Silvio Berlusconi kimdir

Berlusconi, bir İtalyan siyaset adamı olarak tanınmasına rağmen başbakanlık döneminde Cumhurbaşkanı Recep Tayyip Erdoğan ile geliştirdiği dostluk ile Türk halkının hafızasına yer etti.


Eski İtalya Başbakanı ve Forza Italia (FI) Partisi lideri
Silvio Berlusconi’ye lösemi teşhisi konulduğu ve kemoterapiye başlandığı öne
sürülüyor.

Şimdi bu sağlık sorunları ile boğuşan Silvio Berlusconi, 2020’de de koronavirüse yakalanmıştı.

Berlusconi, sadece bir politikacı değil aynı zamanda medya patronu, spor kulübü başkanı ve çok yönlü bir isim olarak tanınıyor.

İtalya’da bulunduğu her alanda kendi özgün tavrını ortaya koyan Silvio Berlusconi’nin hayatı da merak ediliyor.

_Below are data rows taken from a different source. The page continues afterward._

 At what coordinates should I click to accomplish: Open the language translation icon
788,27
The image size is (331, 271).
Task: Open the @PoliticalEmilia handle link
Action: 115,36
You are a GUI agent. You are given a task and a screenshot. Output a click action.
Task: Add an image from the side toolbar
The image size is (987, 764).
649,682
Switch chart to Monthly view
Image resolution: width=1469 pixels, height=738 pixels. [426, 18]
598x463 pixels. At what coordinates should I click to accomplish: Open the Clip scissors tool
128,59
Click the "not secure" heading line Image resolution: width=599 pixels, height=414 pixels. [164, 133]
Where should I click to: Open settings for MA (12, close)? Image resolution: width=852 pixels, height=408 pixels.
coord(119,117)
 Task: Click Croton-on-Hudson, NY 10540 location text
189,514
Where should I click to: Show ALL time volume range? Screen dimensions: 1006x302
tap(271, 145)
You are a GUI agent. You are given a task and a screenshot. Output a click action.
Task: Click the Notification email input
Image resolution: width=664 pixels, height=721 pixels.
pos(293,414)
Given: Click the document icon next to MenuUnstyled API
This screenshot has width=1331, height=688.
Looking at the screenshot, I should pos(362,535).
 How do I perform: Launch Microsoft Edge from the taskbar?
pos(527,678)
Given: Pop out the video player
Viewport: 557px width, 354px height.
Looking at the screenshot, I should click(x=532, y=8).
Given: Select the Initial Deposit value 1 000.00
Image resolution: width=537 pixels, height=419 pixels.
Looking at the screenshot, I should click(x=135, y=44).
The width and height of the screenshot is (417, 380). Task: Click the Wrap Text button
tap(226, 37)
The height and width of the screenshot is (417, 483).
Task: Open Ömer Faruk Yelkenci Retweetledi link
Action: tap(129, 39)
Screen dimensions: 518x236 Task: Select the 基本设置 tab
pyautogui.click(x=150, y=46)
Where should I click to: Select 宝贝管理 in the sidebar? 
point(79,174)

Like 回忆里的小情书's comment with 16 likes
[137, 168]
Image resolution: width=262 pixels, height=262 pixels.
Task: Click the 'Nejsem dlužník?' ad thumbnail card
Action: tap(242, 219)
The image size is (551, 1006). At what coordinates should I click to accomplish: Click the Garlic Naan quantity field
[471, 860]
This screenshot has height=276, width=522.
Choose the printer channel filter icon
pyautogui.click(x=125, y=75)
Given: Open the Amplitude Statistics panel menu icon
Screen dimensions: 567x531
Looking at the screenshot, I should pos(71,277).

Berlusconi 29 Eylül 1936 tarihinde Milano’da doğdu. Babası Luigi Berlusconi
bankacıydı. Annesi ise ev hanımı. Eskiden Milan spor kulübünün
başkanlığını da üstlendi. Birçok ödül kazandı. 2012 yılında, Forbes dergisi Berlusconi’nin 5,9 milyar dolara sahip bir serveti olduğunu ve İtalya’nın en zengin 6. adamı olduğunu açıkladı.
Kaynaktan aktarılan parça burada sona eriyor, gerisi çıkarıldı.